물론, 이 특별한 예는 RAG 아키텍처의 가장 강력한 시연은 아닙니다. 왜냐하면 대부분의 GPT 모델은 이미 셰익스피어의 독백을 알고 있고 인터넷에서 공개적으로 셰익스피어에 대한 대규모 분석을 훈련받았기 때문입니다. 실제로 독백을 삽입하지 않고 GPT-4에 이 정확한 질문을 하면 매우 좋은 답변을 얻을 수 있을 것입니다. 하지만 독백에 대한 인용문을 많이 사용하지는 않을 것입니다. 그러나 상업적인 환경에서는 이 기술을 기존 GPT 구현에서 액세스할 수 없는 독점 또는 난해한 데이터 세트에 교차 적용할 수 있다는 것이 분명합니다.

실제로 이전 기사인 ChatGPT, Google Cloud 및 Python을 사용하여 문서 분석기 구축 에 익숙한 독자라면 기술의 마지막 부분이 해당 기사에서 수행한 프롬프트 엔지니어링과 매우 유사하다는 것을 인식할 수 있습니다. 이러한 아이디어를 확장하면 사용자가 일본 경제 정책에 대해 검색하고 질문할 수 있는 일본 정부의 출판물(해당 기사의 샘플 데이터)을 기반으로 구축된 RAG 시스템을 쉽게 상상할 수 있습니다. 시스템은 가장 관련성이 높은 문서를 신속하게 검색하고 요약하며 기본 GPT 모델에서는 사용할 수 없는 심층적인 도메인별 지식을 기반으로 답변을 생성합니다. 이러한 강력함과 단순성은 바로 RAG 아키텍처가 LLM 개발자들 사이에서 많은 관심을 끄는 이유입니다.

이제 RAG 아키텍처를 살펴보았으므로 이 아키텍처의 몇 가지 단점을 살펴보겠습니다.

RAG 아키텍처의 한계

디버깅 가능성 내장

많은 RAG 시스템이 질문과 관련 문서를 연결하기 위해 문서 임베딩 및 벡터 검색에 의존하기 때문에 전체 시스템은 사용된 임베딩 모델만큼 좋은 경우가 많습니다. OpenAI 임베딩 모델은 놀라울 정도로 유연하며 임베딩에 맞게 조정할 수 있는 기술이 많이 있습니다. GPT에 대한 Meta의 오픈 소스 경쟁업체인 LLaMa는 미세 조정 가능한 임베딩 모델을 제공합니다. 그러나 임베딩 모델에는 피할 수 없는 블랙박스 측면이 있습니다. 짧은 텍스트 문자열을 비교할 때는 다소 관리하기 쉽지만 짧은 문자열을 훨씬 긴 문서와 비교할 때는 유효성을 검사하고 디버깅하기가 어렵습니다. 이전 예에서 우리는 임베딩 조회가 "필멸성"을 "내일, 내일, 그리고 내일" 독백에 연결할 수 있다는 믿음을 약간 가져야 합니다. 이는 투명성과 디버깅 가능성이 중요한 워크로드에는 상당히 불편할 수 있습니다.

컨텍스트 과부하

RAG 모델의 또 다른 한계는 전달될 수 있는 컨텍스트의 양이 상대적으로 제한되어 있다는 것입니다. 임베딩 모델이 제대로 작동하려면 문서 수준 컨텍스트가 필요하므로 임베딩을 위해 코퍼스를 분할할 때 주의해야 합니다. 맥베스의 독백은 사망률에 관한 질문과 82%의 유사성을 가질 수 있지만, 이 질문을 독백의 처음 두 줄, 즉 "내일, 그리고 내일, 그리고 내일. 기록된 시간의 마지막 음절까지 매일매일 이 사소한 속도로 기어갑니다.”

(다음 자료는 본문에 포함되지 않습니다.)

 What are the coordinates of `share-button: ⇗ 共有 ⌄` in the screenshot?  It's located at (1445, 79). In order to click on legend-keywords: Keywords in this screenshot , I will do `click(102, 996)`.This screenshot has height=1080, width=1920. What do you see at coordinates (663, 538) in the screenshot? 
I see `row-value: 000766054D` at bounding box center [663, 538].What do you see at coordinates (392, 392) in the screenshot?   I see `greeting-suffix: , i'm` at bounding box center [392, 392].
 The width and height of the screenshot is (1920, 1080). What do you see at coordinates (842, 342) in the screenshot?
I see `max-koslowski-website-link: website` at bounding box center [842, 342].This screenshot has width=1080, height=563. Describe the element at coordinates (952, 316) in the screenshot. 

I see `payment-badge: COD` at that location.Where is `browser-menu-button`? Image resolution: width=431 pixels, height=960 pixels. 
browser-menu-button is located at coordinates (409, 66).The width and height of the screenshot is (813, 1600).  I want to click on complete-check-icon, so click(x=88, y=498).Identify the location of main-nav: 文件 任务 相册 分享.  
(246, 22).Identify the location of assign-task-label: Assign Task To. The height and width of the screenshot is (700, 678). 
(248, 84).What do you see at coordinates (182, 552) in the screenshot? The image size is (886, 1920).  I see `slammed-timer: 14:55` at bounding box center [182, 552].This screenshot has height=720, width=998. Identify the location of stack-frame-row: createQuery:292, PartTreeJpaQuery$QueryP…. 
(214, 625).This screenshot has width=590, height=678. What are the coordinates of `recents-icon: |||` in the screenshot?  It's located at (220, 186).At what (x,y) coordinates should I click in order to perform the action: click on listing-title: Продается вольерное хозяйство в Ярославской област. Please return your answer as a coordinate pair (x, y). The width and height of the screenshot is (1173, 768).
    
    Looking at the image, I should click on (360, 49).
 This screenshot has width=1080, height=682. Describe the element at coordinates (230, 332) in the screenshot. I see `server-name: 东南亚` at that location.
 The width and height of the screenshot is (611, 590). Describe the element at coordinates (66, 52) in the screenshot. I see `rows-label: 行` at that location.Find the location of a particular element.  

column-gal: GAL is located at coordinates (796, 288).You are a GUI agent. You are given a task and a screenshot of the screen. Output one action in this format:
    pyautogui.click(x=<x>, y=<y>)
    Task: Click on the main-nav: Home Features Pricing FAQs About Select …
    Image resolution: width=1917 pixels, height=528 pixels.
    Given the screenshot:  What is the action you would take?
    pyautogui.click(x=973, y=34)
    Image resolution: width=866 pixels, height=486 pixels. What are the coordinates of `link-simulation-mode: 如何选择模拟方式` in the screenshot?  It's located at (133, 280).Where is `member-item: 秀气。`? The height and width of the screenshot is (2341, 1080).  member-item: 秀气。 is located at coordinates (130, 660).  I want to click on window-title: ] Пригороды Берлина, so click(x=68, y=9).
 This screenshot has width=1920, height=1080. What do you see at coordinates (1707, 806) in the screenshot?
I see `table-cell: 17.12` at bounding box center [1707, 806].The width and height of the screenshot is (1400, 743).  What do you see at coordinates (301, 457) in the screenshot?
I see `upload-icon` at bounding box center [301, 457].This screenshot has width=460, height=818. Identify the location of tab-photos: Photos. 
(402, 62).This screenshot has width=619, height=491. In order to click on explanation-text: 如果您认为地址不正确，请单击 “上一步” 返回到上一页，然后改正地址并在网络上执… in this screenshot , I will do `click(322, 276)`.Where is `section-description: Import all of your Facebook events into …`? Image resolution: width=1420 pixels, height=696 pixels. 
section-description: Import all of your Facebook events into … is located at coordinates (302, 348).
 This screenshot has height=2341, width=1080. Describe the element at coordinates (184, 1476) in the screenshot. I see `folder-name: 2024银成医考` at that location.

결과적으로 RAG 프롬프트에 전달되는 컨텍스트는 상당히 커야 합니다. 현재 가장 맥락이 높은 GPT 모델은 여전히 16,000개의 토큰으로 제한되어 있는데 이는 상당히 많은 텍스트이지만, 긴 인터뷰 기록이나 맥락이 풍부한 기사로 작업할 때는 제공할 수 있는 맥락의 양이 제한됩니다. 최종 세대 프롬프트에서.

소설 용어

RAG 모델의 마지막 한계는 새로운 용어를 사용할 수 없다는 것입니다. 특정 분야에서 일하는 사람들은 해당 분야에 고유한 용어와 말하는 방식을 개발하는 경향이 있습니다. 임베딩 모델의 훈련 데이터에 이러한 용어가 없으면 조회 프로세스가 어려워집니다.

예를 들어, ada-002 임베딩 모델은 "Rust 프로그래밍 언어"가 "LLVM"과 관련되어 있다는 것을 알지 못할 수 있습니다. 실제로 78%라는 상대적으로 낮은 코사인 유사성을 반환합니다. 이는 두 아이디어가 실제 생활에서 밀접하게 관련되어 있음에도 불구하고 LLVM에 대해 이야기하는 문서가 Rust에 대한 쿼리에서 강한 유사성을 나타내지 않을 수 있음을 의미합니다.

일반적으로 새로운 용어의 문제는 신속한 엔지니어링을 통해 극복할 수 있지만 임베딩 검색의 경우 상대적으로 어렵습니다. 앞서 언급했듯이 임베딩 모델을 미세 조정하는 것은 가능하지만 모든 상황에서 임베딩 모델에 새로운 용어를 가르치는 것은 오류가 발생하기 쉽고 시간이 많이 걸릴 수 있습니다.

QE-RAG 또는 질문 강화 RAG 제안

이러한 제한 사항을 고려하여 위에서 설명한 많은 제한 사항을 회피하는 새로운 종류의 RAG 시스템에 대한 수정된 아키텍처를 제안하고 싶습니다. 이 아이디어는 말뭉치 외에도 자주 묻는 질문에 대해 벡터 검색을 수행하고 LLM을 사용하여 질문의 맥락에서 말뭉치를 전처리하는 것을 기반으로 합니다. 해당 프로세스가 복잡해 보이더라도 걱정하지 마세요. 이 섹션에서는 따라하는 데 사용할 수 있는 코드 예제와 함께 구현 세부 사항을 살펴보겠습니다.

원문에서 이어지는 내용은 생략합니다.